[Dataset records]

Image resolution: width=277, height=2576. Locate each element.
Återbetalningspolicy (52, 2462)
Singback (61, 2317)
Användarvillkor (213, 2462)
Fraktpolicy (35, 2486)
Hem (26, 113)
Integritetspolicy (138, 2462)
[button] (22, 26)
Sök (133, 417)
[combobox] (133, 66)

---

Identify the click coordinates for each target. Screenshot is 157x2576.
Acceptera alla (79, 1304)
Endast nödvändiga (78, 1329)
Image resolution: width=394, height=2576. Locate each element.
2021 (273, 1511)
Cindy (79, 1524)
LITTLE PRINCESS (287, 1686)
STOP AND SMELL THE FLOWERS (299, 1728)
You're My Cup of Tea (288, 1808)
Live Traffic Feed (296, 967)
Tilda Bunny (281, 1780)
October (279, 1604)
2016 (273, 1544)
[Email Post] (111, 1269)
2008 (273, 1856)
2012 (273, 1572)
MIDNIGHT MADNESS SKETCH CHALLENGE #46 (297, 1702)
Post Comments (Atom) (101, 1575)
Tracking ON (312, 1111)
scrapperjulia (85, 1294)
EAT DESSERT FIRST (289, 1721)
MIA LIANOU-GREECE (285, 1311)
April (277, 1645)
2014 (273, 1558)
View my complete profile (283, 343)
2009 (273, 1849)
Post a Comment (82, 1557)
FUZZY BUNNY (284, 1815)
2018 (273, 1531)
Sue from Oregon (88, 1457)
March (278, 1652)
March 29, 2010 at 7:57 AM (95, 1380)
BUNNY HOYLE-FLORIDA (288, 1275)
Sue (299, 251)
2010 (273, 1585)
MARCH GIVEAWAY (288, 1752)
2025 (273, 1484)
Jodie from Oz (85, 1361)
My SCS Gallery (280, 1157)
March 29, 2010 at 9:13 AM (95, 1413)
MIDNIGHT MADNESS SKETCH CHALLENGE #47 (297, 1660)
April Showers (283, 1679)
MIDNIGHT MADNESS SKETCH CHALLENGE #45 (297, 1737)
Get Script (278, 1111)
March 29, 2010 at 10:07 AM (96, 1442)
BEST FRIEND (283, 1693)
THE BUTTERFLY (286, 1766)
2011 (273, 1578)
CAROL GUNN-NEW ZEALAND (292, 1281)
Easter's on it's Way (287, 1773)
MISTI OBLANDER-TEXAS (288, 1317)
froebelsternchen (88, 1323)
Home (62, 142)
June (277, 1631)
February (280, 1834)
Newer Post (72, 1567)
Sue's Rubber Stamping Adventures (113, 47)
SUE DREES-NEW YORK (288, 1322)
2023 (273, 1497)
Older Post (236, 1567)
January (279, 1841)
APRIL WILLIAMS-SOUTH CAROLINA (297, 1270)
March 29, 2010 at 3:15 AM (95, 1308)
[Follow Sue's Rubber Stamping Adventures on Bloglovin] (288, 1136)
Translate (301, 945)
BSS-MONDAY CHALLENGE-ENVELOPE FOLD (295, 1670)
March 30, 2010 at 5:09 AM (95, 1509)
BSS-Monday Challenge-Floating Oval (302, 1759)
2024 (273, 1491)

---

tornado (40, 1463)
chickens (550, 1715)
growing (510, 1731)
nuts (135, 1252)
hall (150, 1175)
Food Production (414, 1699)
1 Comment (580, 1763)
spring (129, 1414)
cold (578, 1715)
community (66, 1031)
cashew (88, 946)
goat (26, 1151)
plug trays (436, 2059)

Assignment: Above are the entries. Copy exactly the part that opens with the line containing "Identify the click" and closes with the line containing "MIDNIGHT MADNESS SKETCH CHALLENGE #47", and no more.

Problem solution:
Identify the click coordinates for each target. Screenshot is 157x2576.
Acceptera alla (79, 1304)
Endast nödvändiga (78, 1329)
Image resolution: width=394, height=2576. Locate each element.
2021 (273, 1511)
Cindy (79, 1524)
LITTLE PRINCESS (287, 1686)
STOP AND SMELL THE FLOWERS (299, 1728)
You're My Cup of Tea (288, 1808)
Live Traffic Feed (296, 967)
Tilda Bunny (281, 1780)
October (279, 1604)
2016 (273, 1544)
[Email Post] (111, 1269)
2008 (273, 1856)
2012 (273, 1572)
MIDNIGHT MADNESS SKETCH CHALLENGE #46 (297, 1702)
Post Comments (Atom) (101, 1575)
Tracking ON (312, 1111)
scrapperjulia (85, 1294)
EAT DESSERT FIRST (289, 1721)
MIA LIANOU-GREECE (285, 1311)
April (277, 1645)
2014 (273, 1558)
View my complete profile (283, 343)
2009 (273, 1849)
Post a Comment (82, 1557)
FUZZY BUNNY (284, 1815)
2018 (273, 1531)
Sue from Oregon (88, 1457)
March (278, 1652)
March 29, 2010 at 7:57 AM (95, 1380)
BUNNY HOYLE-FLORIDA (288, 1275)
Sue (299, 251)
2010 (273, 1585)
MARCH GIVEAWAY (288, 1752)
2025 (273, 1484)
Jodie from Oz (85, 1361)
My SCS Gallery (280, 1157)
March 29, 2010 at 9:13 AM (95, 1413)
MIDNIGHT MADNESS SKETCH CHALLENGE #47 (297, 1660)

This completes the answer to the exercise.